Knutselen om te knutselen

Willem en Frans Verdaat maken motor van afvalmateriaal
 
ED en Trompetter Kempenland 2007
 
Oud ijzer komt bij  de oudijzerboer en een sloopauto uiteindelijk bij de sloperij. Maar niet bij de familie Verdaat aan de Braakhoek in Lage Mierde. Elk voorwerp, zelfs elk onderdeel wordt nog drie keer aangekeken om te zien of er nog bruikbare materialen aan zitten. Neem het oude eendje dat ooit met vier wielen zijn eerste leven had. Toen de auto stil viel kwam het motorblok terecht in een gazonmaaier.
Toen dat gedaan was werd hij nog eens goed bekeken en nu vormt het motorblok het hart van een enorme motorfiets die geheel van restafval is opgebouwd. Twee halve velgen van een oude jeep werden aan elkaar gelast zodat de ruige band er precies op past. Het rijzadel van een paard is de zitting en op de sloop werd nog het embleem van een klassieke auto gevonden, dit pronkt nu voor de op de neus van het bakbeest.
 
De Braakhoek in Lage Mierde is zo’n plek waar de tijd soms stil lijkt te staan. Rustieke huizen op de plek waar ooit keuterboertjes hun schrale bestaan hadden. Het buurtschap <I>Braakhoek<I> kwam in Lage Mierde al eeuwen terug in de annalen voor, de huidige bewoners koesteren de uitstraling die het nu nog heeft.
Frans Verdaat (57) bouwde er het huis van zijn grootouders minutieus opnieuw op, steen voor steen, vrijwel alleen gebruik makend van oude bouwmaterialen. Toen er nog een schuurtje in de tuin moest komen gaf zoon Willem(23) aan dat hij ook zijn bijdrage wilde leveren, nu staat er een replica van herberg d’n Bockenrijder…
 
Oud
 
’Iets wat oud is, is nog zeker niet waardeloos,’ zo redeneren de Verdaats. Op hun kalender staan rommelmarkten rood omcirkeld, het afgelopen jaar hadden ze vooral oog voor oudijzerwaren, metertjes en slangetjes.
‘Dat motorblok was het begin, het bracht ons op het idee om er een motor omheen te bouwen,’ legt Willem uit. Hij had ontdekt dat zijn vader jaren terug al eens een grote tuba geheel uit hout had gemaakt.

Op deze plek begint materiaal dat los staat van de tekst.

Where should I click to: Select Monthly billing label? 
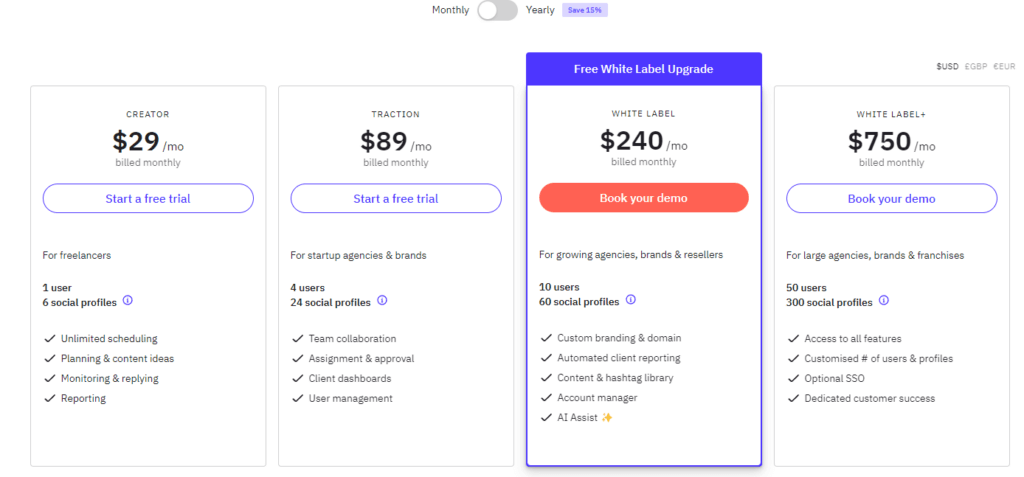point(451,10)
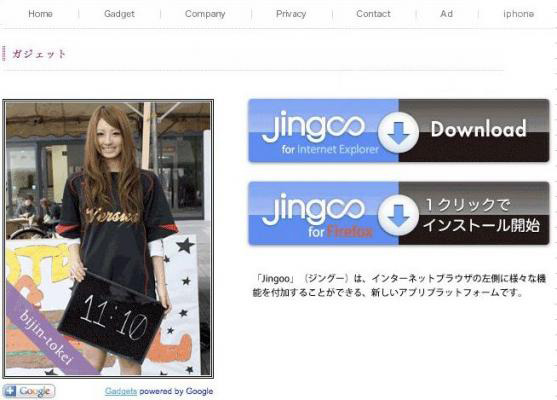Go to the Gadget menu item
The image size is (557, 400).
119,14
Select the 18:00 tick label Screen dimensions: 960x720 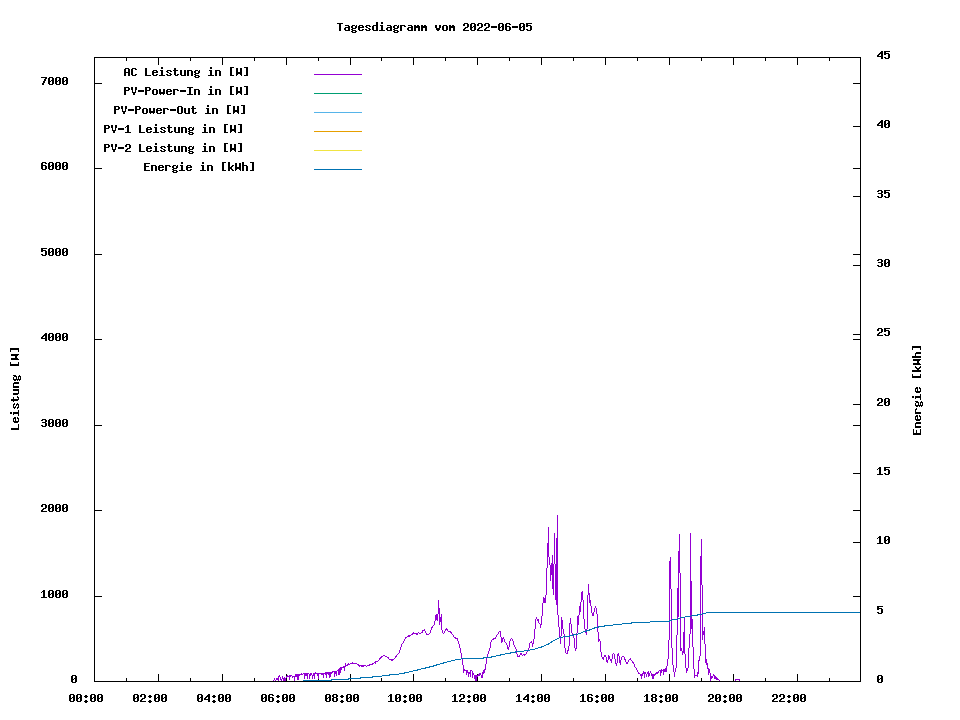coord(661,698)

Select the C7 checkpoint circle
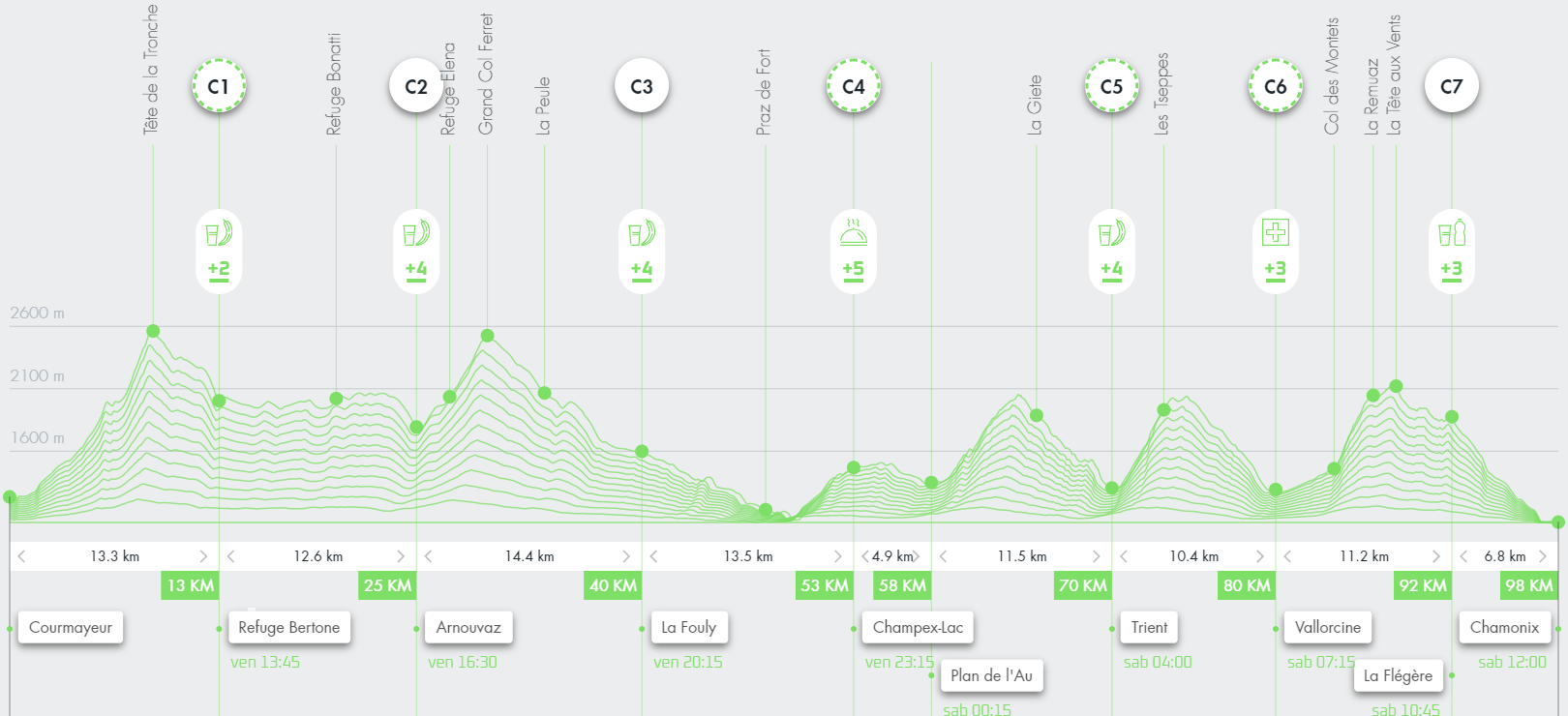coord(1451,86)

Op ware grootte werd een grote motorfiets uitgetekend en vrijwel tegelijk begon de zoektocht naar geschikte materialen. Willem en zijn vader gingen er vanuit dat hetgeen ze gebruikten geen handelswaarde mocht hebben. Hoe waardelozer het onderdeel, hoe groter de uitdaging om er iets bruikbaars van te maken.
‘Bij de oudijzerhandel werden we goede klant,’ lacht Willem. Hele machines werden gestript om net die ketting te vinden waar ze naar op zoek waren. Een oude vrachtwagen leverde de koplamp en een de metertjes voor het instrumentenpaneel, alleen de verf is nieuw. Hierdoor zijn de totale kosten nog ver onder de euro per kg gebleven. (ledig gewicht is 422 kg)
 
Uitstraling
 
’Niet dat zo ’n kunststuk in enkele weken gereed is, in totaal zijn we er zeker twee jaar mee bezig geweest,’ zegt Willem met enige trots als hij de motor een keer laat loeien. Aan de linkerkant van de machine monteerde hij een oud legerschepje en aan de andere kant een veldfles uit de plunjezak van zijn vader. ‘Telkens bedachten we weer nieuwe dingen. Toen we op zoek waren naar een achterlicht viel het oog op de kaarsenstandaard die binnen op tafel stond. Het licht van de motor brandt nu, de kaarsen staan binnen op een bordje…’. Willem ziet er de lol wel van in.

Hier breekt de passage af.